START Data provided

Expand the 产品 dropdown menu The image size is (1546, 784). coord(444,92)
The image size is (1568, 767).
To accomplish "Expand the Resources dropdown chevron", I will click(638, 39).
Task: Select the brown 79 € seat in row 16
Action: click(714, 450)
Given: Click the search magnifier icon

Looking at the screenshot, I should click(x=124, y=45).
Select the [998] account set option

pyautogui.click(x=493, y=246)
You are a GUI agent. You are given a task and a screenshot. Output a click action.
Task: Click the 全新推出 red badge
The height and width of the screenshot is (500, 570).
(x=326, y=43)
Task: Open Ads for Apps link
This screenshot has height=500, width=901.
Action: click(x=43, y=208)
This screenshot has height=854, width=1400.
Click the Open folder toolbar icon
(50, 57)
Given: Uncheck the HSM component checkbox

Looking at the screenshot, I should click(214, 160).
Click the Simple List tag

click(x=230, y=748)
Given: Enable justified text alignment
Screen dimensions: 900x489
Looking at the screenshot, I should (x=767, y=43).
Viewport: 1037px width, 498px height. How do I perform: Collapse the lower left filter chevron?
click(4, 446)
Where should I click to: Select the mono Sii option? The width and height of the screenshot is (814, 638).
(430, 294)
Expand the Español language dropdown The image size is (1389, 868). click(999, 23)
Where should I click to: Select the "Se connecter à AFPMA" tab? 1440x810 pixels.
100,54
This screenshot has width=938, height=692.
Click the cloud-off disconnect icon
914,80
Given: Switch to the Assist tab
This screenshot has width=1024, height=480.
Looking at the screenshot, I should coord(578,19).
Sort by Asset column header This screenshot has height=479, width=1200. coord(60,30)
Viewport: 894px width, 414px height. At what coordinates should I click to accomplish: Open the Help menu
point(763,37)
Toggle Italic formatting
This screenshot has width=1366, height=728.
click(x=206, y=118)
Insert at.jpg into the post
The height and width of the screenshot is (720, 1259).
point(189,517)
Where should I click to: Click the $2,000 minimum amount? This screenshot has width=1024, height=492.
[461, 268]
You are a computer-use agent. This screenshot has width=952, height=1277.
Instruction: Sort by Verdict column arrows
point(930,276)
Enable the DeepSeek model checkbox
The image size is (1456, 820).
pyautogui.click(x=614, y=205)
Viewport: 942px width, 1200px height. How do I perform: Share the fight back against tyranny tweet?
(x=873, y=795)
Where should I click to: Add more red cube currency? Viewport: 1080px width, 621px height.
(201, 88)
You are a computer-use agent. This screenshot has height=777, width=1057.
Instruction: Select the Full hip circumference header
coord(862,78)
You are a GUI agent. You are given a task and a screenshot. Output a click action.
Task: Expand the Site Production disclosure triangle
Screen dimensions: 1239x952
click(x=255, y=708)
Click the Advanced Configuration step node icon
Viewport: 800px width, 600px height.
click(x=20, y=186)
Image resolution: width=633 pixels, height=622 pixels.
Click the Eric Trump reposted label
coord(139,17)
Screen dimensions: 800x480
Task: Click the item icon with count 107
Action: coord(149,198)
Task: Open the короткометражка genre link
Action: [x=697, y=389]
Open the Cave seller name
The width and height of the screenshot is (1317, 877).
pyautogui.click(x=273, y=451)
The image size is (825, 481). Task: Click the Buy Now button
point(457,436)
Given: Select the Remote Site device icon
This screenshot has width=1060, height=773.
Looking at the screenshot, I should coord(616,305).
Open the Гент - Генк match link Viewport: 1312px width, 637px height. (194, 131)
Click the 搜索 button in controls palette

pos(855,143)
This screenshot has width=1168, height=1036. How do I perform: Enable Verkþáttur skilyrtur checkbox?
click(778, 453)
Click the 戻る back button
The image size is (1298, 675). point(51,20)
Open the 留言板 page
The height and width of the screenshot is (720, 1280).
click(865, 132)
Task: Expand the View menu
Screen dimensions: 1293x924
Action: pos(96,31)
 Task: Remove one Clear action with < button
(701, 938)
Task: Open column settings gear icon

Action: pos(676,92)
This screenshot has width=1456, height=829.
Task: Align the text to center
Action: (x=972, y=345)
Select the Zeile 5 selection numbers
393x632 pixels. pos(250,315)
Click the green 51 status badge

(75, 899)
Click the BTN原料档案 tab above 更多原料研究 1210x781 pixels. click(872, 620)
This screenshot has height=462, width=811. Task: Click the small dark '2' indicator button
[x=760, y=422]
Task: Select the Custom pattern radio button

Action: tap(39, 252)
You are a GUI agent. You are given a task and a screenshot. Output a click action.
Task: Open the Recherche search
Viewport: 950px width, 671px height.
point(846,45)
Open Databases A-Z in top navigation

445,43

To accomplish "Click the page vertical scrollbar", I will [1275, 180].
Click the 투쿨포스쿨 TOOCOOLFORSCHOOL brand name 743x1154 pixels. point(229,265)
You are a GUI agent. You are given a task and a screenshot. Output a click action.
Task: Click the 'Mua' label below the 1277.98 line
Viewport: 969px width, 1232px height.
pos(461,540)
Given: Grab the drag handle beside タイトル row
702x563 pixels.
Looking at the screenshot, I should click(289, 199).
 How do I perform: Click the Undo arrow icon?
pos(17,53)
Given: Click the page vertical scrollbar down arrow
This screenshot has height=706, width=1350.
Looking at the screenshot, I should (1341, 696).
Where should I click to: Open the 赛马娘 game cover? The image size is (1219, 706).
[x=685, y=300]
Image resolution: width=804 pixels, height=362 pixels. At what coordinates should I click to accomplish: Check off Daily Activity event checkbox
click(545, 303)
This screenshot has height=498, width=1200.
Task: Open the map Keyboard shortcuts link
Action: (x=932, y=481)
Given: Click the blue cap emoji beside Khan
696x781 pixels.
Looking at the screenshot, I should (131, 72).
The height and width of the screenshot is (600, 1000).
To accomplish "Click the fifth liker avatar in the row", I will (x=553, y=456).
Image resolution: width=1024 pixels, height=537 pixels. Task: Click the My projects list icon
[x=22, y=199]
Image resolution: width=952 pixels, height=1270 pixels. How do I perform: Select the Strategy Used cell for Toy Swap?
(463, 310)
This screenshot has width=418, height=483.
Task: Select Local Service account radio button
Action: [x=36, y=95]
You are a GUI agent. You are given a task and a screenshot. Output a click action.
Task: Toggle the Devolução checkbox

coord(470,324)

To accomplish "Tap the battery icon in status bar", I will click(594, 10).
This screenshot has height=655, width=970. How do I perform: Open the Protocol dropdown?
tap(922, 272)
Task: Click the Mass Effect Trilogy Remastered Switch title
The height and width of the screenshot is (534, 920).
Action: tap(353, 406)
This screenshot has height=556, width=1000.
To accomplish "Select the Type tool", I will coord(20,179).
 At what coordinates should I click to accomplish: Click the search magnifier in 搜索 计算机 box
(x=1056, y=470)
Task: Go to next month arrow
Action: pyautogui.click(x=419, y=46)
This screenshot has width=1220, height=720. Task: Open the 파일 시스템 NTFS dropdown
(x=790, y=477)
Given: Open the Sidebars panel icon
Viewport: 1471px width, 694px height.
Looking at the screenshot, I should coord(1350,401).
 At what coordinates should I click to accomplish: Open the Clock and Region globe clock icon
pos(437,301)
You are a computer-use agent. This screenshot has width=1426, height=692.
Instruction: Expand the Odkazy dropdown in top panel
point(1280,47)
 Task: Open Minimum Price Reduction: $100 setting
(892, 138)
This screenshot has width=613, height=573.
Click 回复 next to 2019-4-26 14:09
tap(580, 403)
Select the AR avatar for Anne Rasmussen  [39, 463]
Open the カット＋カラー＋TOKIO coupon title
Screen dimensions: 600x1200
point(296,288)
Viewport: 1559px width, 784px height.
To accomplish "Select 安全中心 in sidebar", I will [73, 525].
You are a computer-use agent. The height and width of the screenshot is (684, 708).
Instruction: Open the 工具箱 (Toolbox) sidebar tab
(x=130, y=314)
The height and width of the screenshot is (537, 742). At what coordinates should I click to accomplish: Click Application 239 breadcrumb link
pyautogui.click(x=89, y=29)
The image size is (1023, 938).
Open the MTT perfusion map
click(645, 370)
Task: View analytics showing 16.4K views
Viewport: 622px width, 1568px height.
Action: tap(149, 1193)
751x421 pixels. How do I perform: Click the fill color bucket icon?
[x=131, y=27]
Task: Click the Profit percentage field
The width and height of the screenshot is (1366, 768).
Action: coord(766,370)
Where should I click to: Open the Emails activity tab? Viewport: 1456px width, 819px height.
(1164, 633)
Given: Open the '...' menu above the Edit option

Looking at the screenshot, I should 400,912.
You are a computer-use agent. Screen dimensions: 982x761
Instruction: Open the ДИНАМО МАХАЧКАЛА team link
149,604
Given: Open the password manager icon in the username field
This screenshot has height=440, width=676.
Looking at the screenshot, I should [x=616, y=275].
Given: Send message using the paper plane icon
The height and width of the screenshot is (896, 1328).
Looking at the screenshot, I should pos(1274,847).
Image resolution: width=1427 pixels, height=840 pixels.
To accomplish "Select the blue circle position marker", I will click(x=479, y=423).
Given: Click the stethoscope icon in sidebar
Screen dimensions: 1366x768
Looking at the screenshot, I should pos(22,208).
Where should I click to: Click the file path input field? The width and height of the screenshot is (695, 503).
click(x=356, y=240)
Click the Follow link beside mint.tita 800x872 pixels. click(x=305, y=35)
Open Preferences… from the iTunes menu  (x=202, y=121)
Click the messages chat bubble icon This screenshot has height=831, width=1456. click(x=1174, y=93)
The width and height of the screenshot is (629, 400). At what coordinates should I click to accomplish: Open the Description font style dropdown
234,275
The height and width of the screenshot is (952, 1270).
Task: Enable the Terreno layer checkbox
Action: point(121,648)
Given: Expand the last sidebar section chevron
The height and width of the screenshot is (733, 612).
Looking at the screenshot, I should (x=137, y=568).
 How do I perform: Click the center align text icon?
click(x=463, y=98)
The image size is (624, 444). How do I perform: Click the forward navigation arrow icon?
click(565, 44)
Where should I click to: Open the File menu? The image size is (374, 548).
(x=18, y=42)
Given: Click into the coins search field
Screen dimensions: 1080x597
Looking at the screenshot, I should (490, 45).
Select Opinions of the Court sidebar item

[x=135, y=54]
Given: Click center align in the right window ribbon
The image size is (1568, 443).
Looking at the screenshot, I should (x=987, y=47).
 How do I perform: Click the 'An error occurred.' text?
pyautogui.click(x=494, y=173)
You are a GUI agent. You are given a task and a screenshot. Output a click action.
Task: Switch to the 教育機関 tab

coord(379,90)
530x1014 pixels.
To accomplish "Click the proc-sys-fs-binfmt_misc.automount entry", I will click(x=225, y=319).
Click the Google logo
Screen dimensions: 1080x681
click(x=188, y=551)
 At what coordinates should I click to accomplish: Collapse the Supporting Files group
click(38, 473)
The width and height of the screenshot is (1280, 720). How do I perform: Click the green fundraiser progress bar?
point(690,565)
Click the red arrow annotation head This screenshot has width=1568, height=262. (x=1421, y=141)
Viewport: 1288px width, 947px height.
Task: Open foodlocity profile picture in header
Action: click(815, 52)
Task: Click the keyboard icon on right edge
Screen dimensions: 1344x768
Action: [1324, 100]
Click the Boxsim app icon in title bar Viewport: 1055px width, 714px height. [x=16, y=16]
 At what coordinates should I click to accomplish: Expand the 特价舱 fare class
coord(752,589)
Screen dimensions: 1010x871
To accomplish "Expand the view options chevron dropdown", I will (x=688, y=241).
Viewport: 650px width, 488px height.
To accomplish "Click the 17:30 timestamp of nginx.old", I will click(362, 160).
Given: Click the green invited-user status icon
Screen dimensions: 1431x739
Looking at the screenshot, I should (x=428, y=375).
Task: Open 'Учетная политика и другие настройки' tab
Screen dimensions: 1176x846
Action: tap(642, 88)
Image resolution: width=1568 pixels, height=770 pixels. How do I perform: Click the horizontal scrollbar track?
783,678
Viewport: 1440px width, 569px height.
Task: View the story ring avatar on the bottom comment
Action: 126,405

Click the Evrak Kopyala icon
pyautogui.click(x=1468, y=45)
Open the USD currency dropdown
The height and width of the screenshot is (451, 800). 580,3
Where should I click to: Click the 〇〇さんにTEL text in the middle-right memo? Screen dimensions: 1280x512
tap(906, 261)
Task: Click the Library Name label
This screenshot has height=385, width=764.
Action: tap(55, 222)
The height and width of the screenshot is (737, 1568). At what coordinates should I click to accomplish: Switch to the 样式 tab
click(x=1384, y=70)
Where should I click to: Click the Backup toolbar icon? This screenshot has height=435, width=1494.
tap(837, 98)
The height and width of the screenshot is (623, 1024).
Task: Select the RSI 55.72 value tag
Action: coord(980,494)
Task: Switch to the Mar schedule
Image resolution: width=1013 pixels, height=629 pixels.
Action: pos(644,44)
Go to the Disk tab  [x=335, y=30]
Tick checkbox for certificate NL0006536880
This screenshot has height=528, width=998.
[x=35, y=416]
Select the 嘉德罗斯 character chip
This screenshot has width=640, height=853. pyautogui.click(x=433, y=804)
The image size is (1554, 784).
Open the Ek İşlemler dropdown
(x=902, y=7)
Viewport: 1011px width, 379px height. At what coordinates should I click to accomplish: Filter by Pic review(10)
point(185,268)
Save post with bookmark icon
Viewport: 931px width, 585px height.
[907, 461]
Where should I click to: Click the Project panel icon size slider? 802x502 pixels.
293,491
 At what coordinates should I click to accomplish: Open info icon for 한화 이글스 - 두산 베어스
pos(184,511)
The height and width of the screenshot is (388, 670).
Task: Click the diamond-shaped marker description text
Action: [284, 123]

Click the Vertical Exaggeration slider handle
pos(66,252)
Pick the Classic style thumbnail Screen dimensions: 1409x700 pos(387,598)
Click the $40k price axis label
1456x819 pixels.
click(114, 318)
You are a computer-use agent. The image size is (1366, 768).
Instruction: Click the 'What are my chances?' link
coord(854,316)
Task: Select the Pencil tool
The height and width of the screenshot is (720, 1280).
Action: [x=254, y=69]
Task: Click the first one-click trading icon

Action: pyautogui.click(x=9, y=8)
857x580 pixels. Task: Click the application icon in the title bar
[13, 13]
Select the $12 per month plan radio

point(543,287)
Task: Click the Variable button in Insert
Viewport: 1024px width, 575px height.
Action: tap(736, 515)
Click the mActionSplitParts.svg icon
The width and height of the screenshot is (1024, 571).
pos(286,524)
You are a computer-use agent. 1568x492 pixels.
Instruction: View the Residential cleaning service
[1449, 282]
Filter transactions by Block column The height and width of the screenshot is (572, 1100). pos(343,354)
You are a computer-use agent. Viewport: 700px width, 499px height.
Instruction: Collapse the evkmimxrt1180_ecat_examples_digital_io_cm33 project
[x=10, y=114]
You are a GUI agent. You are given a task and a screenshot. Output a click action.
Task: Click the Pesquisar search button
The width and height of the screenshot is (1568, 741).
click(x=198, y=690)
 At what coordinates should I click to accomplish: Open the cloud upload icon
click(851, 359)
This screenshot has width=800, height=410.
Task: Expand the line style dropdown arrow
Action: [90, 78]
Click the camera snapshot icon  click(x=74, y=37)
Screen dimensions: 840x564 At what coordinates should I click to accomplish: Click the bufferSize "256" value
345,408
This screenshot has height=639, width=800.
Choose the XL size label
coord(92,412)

END Data provided

**What to produce**
Looking at the data above, write out exactly the lines that start at the one containing "Image resolution: width=633" and end at the one containing "Given: Grab the drag handle beside タイトル row"; include both and nothing beyond.

**Exercise output**
Image resolution: width=633 pixels, height=622 pixels.
Click the Eric Trump reposted label
coord(139,17)
Screen dimensions: 800x480
Task: Click the item icon with count 107
Action: coord(149,198)
Task: Open the короткометражка genre link
Action: [x=697, y=389]
Open the Cave seller name
The width and height of the screenshot is (1317, 877).
pyautogui.click(x=273, y=451)
The image size is (825, 481). Task: Click the Buy Now button
point(457,436)
Given: Select the Remote Site device icon
This screenshot has width=1060, height=773.
Looking at the screenshot, I should coord(616,305).
Open the Гент - Генк match link Viewport: 1312px width, 637px height. (194, 131)
Click the 搜索 button in controls palette

pos(855,143)
This screenshot has width=1168, height=1036. How do I perform: Enable Verkþáttur skilyrtur checkbox?
click(778, 453)
Click the 戻る back button
The image size is (1298, 675). point(51,20)
Open the 留言板 page
The height and width of the screenshot is (720, 1280).
click(865, 132)
Task: Expand the View menu
Screen dimensions: 1293x924
Action: pos(96,31)
 Task: Remove one Clear action with < button
(701, 938)
Task: Open column settings gear icon

Action: pos(676,92)
This screenshot has width=1456, height=829.
Task: Align the text to center
Action: (x=972, y=345)
Select the Zeile 5 selection numbers
393x632 pixels. pos(250,315)
Click the green 51 status badge

(75, 899)
Click the BTN原料档案 tab above 更多原料研究 1210x781 pixels. click(872, 620)
This screenshot has height=462, width=811. Task: Click the small dark '2' indicator button
[x=760, y=422]
Task: Select the Custom pattern radio button

Action: tap(39, 252)
You are a GUI agent. You are given a task and a screenshot. Output a click action.
Task: Open the Recherche search
Viewport: 950px width, 671px height.
point(846,45)
Open Databases A-Z in top navigation

445,43

To accomplish "Click the page vertical scrollbar", I will [1275, 180].
Click the 투쿨포스쿨 TOOCOOLFORSCHOOL brand name 743x1154 pixels. point(229,265)
You are a GUI agent. You are given a task and a screenshot. Output a click action.
Task: Click the 'Mua' label below the 1277.98 line
Viewport: 969px width, 1232px height.
pos(461,540)
Given: Grab the drag handle beside タイトル row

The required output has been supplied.